Excessive late collisions

Hi all,

I have some problems with HP-Workstation connected to a ProCurve Switch 2424M.

If I'm transferring date for example with ftp I get "Excessive late collisions" messages on the switch.

lanadmin reports many FCS Errors. And I get only 8K/s.

Here is the lanadmin output:

Ethernet-like Statistics Group

Index = 1
Alignment Errors = 711
FCS Errors = 1436
Single Collision Frames = 0
Multiple Collision Frames = 0
Deferred Transmissions = 0
Late Collisions = 0

And yes, Auto-Sensing is switched off.

Frank

7 REPLIES 7
Sanjay_6
Honored Contributor

Re: Excessive late collisions

Hi Frank,

Try this link,

http://us-support3.external.hp.com/cki/bin/doc.pl/sid=2703984018293f7a8d/screen=ckiDisplayDocument?docId=200000049067570

It suggests, flush 2424M to factory defaults.

hope this helps.

Regds
Helen French
Honored Contributor

Re: Excessive late collisions

Hi,

Late collisions occur when a collision occurs after 64 bytes or more has been transmitted. It is the same as a normal collision except it happens later in the transmission.

This can be caused by lan cables which are too long, or too many repeaters/hubs between nodes. Also caused by a bad interface card or transceiver, which does not listen (Carrier Sense) before transmitting.

Check this thread for more information:

http://us-support3.external.hp.com/cki/bin/doc.pl/sid=6650a9d416995a1002/screen=ckiDisplayDocument?docId=200000024624770

HTH,
Shiju
Life is a promise, fulfill it!
Darrell Allen
Honored Contributor

Re: Excessive late collisions

Hi Frank,

Although auto-sensing is off, have you verified the speed / duplex setting on the NIC and the switch port? Use lanadmin -x PPA# on the HP.

It could be a physical problem.

Darrell
"What, Me Worry?" - Alfred E. Neuman (Mad Magazine)
Ron Kinner
Honored Contributor
Solution

Re: Excessive late collisions

It looks to me like you have full duplex on your end and the switch has half duplex on its end. You have no collisions on your end but the switch sees collisions. When the switch starts to transmit and then your end starts to transmit too the switch detects what it thinks is a collision and stops transmitting in mid packet. This causes you to receive a lot of broken packets which show up as incoming errors of all types.

It's not enough to disable autonegotiate on your end. Has to be done on both ends.

Ron
Frank Gilsdorf
Advisor

Re: Excessive late collisions

Thank you for your fast help.

I switched off Auto-Sense on the switch and now it works!

But I don't know why? I thinked if one side is "hard-coded" the other side is able to use auto-sensing. Any ideas???

Thanks
Frank
Darrell Allen
Honored Contributor

Re: Excessive late collisions

In a perfect world, you could force one side and set the other to autoneg and things would work fine. Unfortunately, that's not the case in the real world.
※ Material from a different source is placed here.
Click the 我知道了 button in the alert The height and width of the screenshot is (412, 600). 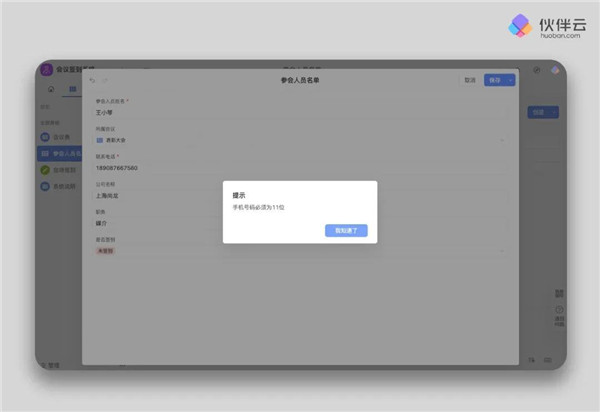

I strongly suggest that for servers you always force the speed / duplex setting on both the NIC and switch port.

I can't explain the problem. I just know it is a problem.

Darrell
"What, Me Worry?" - Alfred E. Neuman (Mad Magazine)
Ron Kinner
Honored Contributor

Re: Excessive late collisions

I read somewhere that the stupid specifications for autonegotiate forbid it from going to full duplex except when the other side is also autonegotiating. Otherwise it's stuck at half even if it knows that the other side wants full. I never looked it up to verify but I've seen many cases which proved that that is how most autonegotiate works.